We use PriorityTier settings on our partitions to allow certain users priority access to hardware. The high-priority partitions are PriorityTier=10 while low priority are PriorityTier=5. The hardware in the high-priority partitions is a sub-set of the hardware in low-priority partition. When users have more than 20 (bf_max_job_user_part) jobs queued in a high-priority partition, the jobs queued below those are not considered by the backfill scheduler and instead low-priority partition jobs are started. We would increase bf_max_job_user_part, but our backfill scheduler cycles are already long (200-500 seconds). We would like a way to set bf_max_job_user_part on each partition instead of globally for the entire cluster.
Hi Steve - as you mentioned this is a SchedulerParameters and enforced the same per partition. Your request, as I read it, would have us add bf_max_job_user_part=# functionality to make this unique for each partition. This would require us to scope out the work required which may not be trivial to implement. Are you interested in sponsoring development for this NRE work?
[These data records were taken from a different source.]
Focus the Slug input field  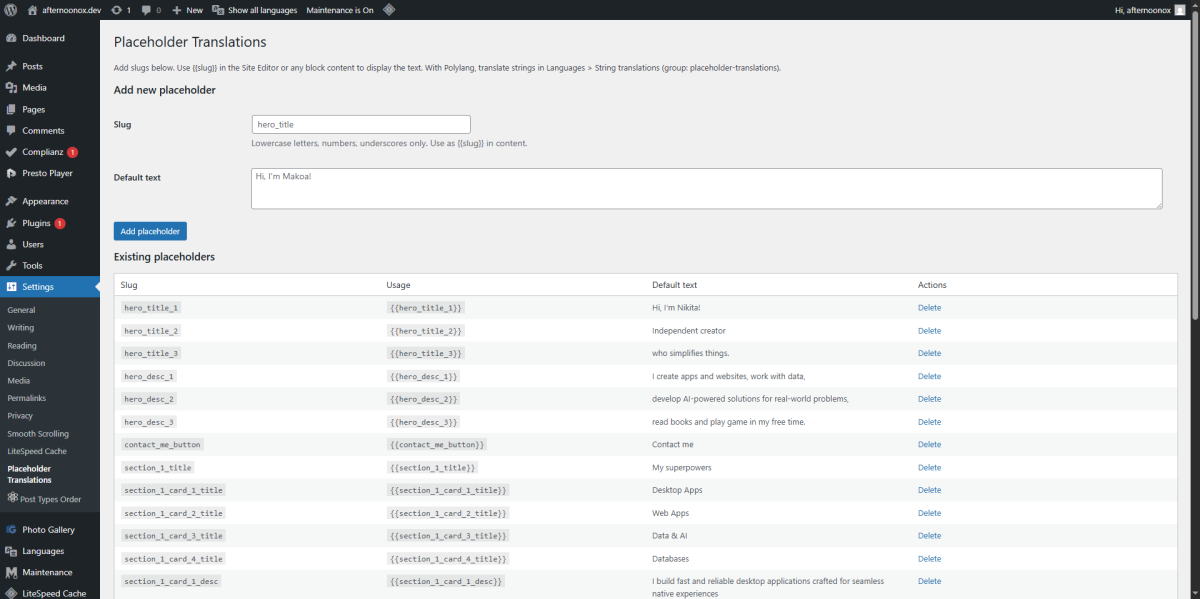point(361,125)
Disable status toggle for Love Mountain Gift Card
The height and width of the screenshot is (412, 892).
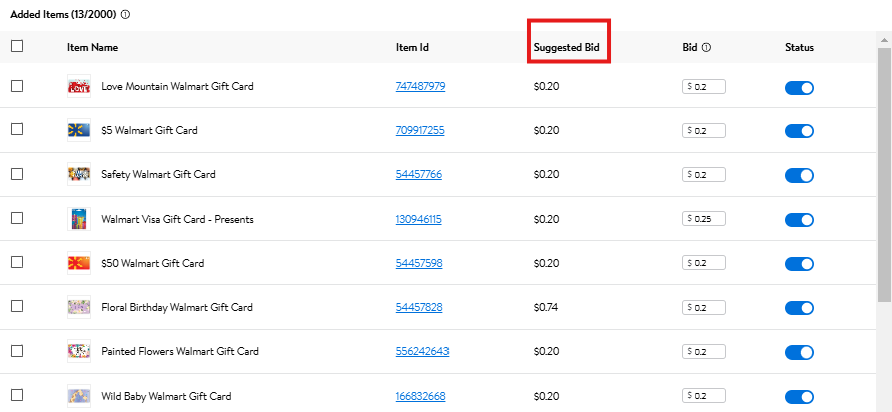[800, 87]
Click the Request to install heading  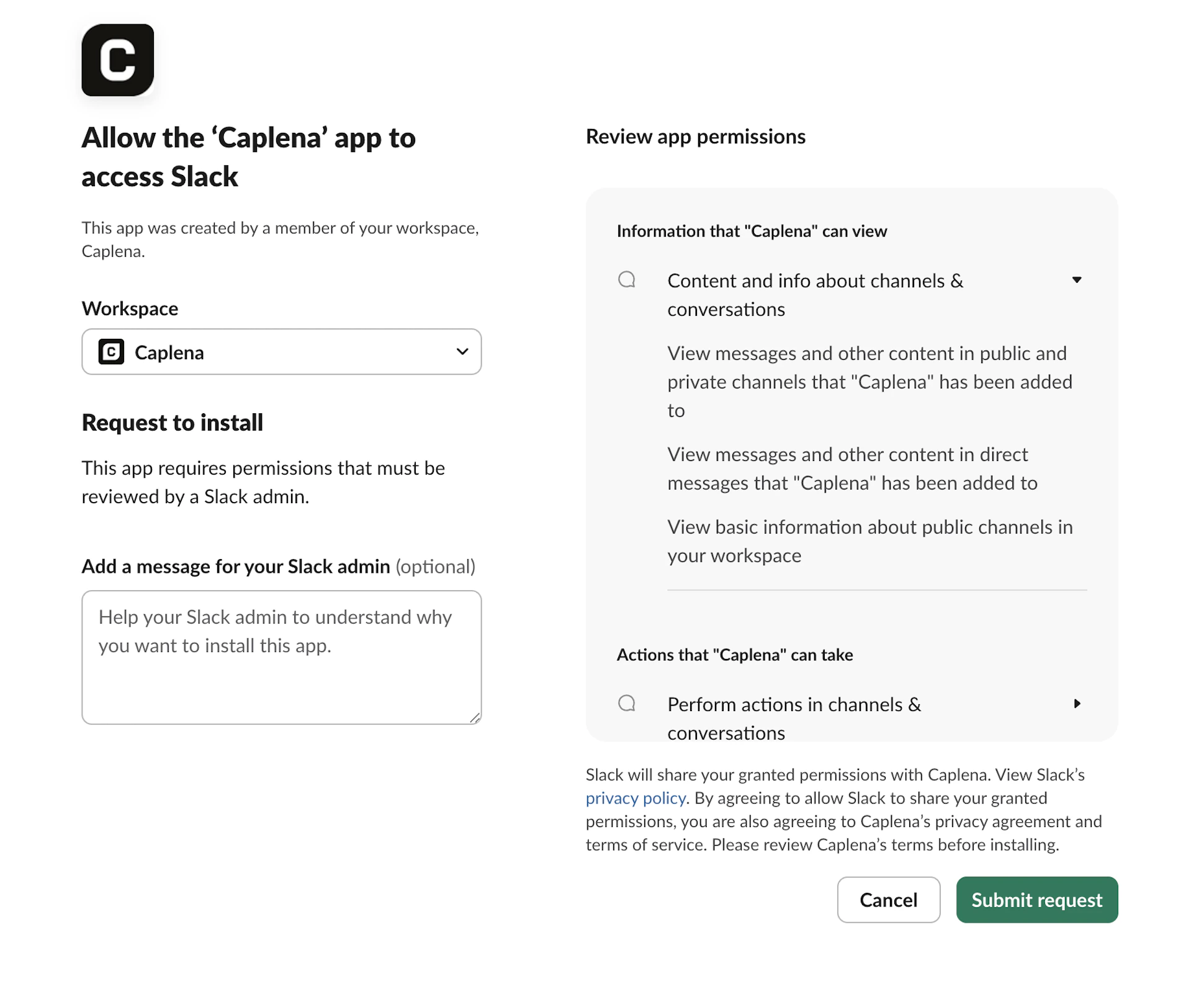click(173, 423)
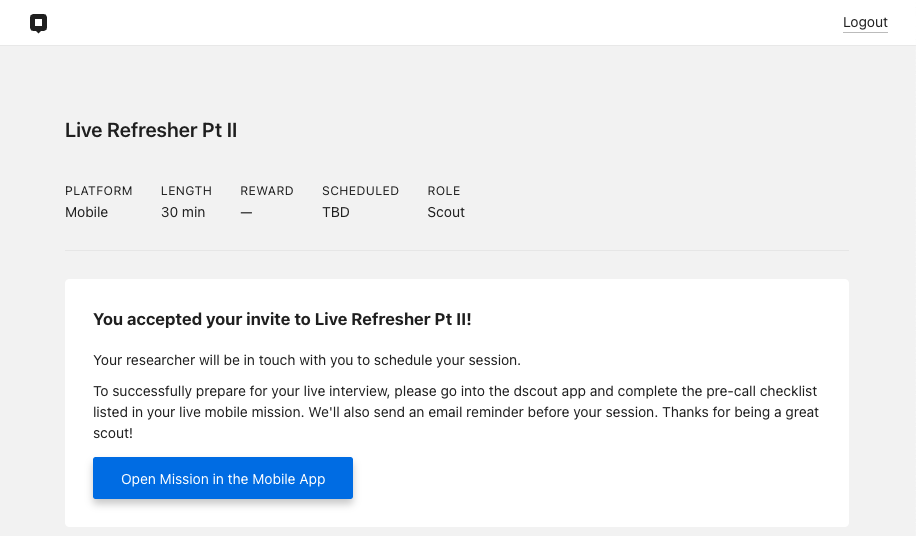916x536 pixels.
Task: Select the Live Refresher Pt II page title
Action: [x=151, y=130]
Jason, We may be interested in sponsoring development for this feature. How much development work would this take? Thanks, Steve
Hi Steve - While discussing this internally we found that you may be able to tune your backfill settings to optimize backfill. We provide a configuration parameter "bf_min_prio_reserve" which limits which jobs are considered in backfill based on a minimum priority. bf_min_prio_reserve=# The backfill and main scheduling logic will not reserve resources for pending jobs unless they have a priority equal to or higher than the specified value. In addition, jobs with a lower priority will not prevent a newly submitted job from starting immediately, even if the newly submitted job has a lower priority. This can be valuable if one wished to maximum system utilization without regard for job priority below a certain threshold. The default value is zero, which will reserve resources for any pending job and delay initiation of lower priority jobs. Also see bf_job_part_count_reserve and bf_min_age_reserve. Default: 0, Min: 0, Max: 2^63. Setting this would also require you to tweak some other settings such as bf_max_job_user_part however, this creates a subset of jobs and should not cause as much of a performance hit as you would see by just increasing bf_max_job_user_part. We would ask that you try turning these setting to see if this produces a more desirable effect. Note that you will also need to consider the priority of jobs below bf_min_prio_reserve and how that priority changes/increases over time to meet your SLAs.
Hey Jason, Setting bf_min_prio_reserve and bf_min_age_reserve has our backfill scheduler running much quicker. We also applied this patch: https://bugs.schedmd.com/attachment.cgi?id=11398&action=diff. We've been able to comfortably increase bf_max_job_user_part from 20 to 50. The same issue is still possible when a user has more than 50 jobs queued in a partition, however, we decided to instruct our users to re-order their jobs by adjusting their nice values to work with this limit. Thanks, Steve
Steve - That is good to hear that you have made progress with those tuning parameters. Shall I proceed to close out this request?
Hello Jason, I think it's safe to close out this request. Best, Steve
Making as resolved.